Putting Color in Your Hair
Many women feel that coloring your hair simply disqualifies you as natural. There is a point to that — Hair dye is technically a chemical that weakens the hair and in some cases, alters the texture. But “going natural” most commonly refers to embracing texture, not color, although that’s part of the process too. Some argue that choosing a light color is an attempt to distance one’s self from a black/afro aesthetic, but what about creativity? What about experimenting and trying new things? Ladies, what’s your take?
It’s true that the natural hair movement began with, and is firmly rooted in black culture. And that is not likely to change. But it’s also true that accepting hair texture is something that women of other ethnicities struggle with too (as Algerian style icon Sa Rah shared) — albeit to a lesser extent. The consequences that black women can face for being natural — romantically, professionally and socially — are far more grave than women of other ethnicities. STILL, any kinky or curly haired woman can benefit from the inspiration, instruction and advice shared within the natural community. So, what do you think? Can any curly or kinky-haired woman be called ‘natural’, or is it a label that should remain unique to black women?
Getting a Texturizer
Many naturals were deeply upset when they discovered that Titi Branch, one half of the duo behind natural haircare line Miss Jessie’s, uses a texturizer to elongate her curls. Many saw this as a betrayal and antithetical to the natural ideal of embracing your texture ‘as is’. Texturizers are a chemical treatment that loosen kinks and curls but don’t fully straighten the hair. Without proper upkeep they can weaken the hair, and lead to breakage. Some feel that, because texturizers don’t fully eliminate kinks and curls, they should still count as natural. Ladies, what do you think?

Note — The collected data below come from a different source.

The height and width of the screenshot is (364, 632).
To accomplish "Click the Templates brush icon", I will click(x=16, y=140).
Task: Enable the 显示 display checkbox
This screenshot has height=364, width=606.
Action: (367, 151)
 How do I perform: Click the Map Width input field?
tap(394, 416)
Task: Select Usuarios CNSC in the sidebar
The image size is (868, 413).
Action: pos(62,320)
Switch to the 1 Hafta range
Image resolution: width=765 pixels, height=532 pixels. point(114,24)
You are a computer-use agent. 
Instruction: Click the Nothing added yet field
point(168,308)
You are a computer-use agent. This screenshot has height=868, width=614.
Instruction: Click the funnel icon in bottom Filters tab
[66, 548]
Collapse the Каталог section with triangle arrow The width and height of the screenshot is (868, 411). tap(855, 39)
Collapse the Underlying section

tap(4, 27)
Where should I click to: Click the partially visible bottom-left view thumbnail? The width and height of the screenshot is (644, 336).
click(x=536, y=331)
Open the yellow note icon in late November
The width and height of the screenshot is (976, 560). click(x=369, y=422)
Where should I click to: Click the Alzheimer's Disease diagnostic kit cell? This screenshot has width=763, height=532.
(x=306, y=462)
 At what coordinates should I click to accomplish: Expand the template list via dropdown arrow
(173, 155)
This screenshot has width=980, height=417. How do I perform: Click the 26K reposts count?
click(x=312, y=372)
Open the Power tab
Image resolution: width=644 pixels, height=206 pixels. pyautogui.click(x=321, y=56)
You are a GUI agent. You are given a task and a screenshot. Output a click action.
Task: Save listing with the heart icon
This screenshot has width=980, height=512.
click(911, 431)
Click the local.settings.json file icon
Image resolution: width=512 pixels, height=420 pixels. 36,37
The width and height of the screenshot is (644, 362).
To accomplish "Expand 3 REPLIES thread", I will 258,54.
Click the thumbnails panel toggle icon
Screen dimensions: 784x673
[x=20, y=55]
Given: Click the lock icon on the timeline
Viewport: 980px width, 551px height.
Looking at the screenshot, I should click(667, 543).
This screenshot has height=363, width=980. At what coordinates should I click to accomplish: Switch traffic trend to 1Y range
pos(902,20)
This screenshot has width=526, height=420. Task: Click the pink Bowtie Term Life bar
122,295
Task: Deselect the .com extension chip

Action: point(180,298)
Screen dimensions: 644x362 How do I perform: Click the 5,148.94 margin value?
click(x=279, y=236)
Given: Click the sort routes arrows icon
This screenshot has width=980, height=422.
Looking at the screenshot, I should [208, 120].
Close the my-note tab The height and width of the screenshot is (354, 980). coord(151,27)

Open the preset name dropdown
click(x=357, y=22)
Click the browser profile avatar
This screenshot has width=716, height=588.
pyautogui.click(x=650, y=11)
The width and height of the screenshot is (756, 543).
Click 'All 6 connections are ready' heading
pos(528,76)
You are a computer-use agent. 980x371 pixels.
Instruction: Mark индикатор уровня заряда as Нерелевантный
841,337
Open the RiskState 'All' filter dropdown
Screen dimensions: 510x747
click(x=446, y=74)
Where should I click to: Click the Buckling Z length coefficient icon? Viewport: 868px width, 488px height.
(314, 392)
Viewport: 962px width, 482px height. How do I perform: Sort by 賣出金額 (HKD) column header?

Being Black and Having Wavy/Straight Hair
Black hair comes in a wide variety of textures, from kinky/cottony to bone straight. What about black women with naturally wavy and straight hair? Some feel that, because their texture is already socially acceptable, they don’t “need” the natural community and shouldn’t be a part of it. Some of this thinking came into play here on BGLH when we posted an article by Brittany, a wavy haired natural. What do you think ladies? Should being black and having wavy or straight hair disqualify you from being natural?
Being Natural Underneath a Weave
Our 2011 interview with Angela Simmons, who has a massive afro under a shiny head of weave, sparked major debate. Some felt that Ms Simmons, who didn’t know much about managing her natural hair (outside of seeing a stylist) was not qualified to be featured on a natural hair blog. But an increasing number of women are transitioning from relaxers via weaves, while keeping their natural kinks and curls hidden underneath. Some don’t yet have the courage to rock their natural hair out in public, and others find that weaves — which can withstand significantly more manipulation and heat styling than natural hair — are more convenient. Does this mean these women are not natural?
What does being natural mean to you?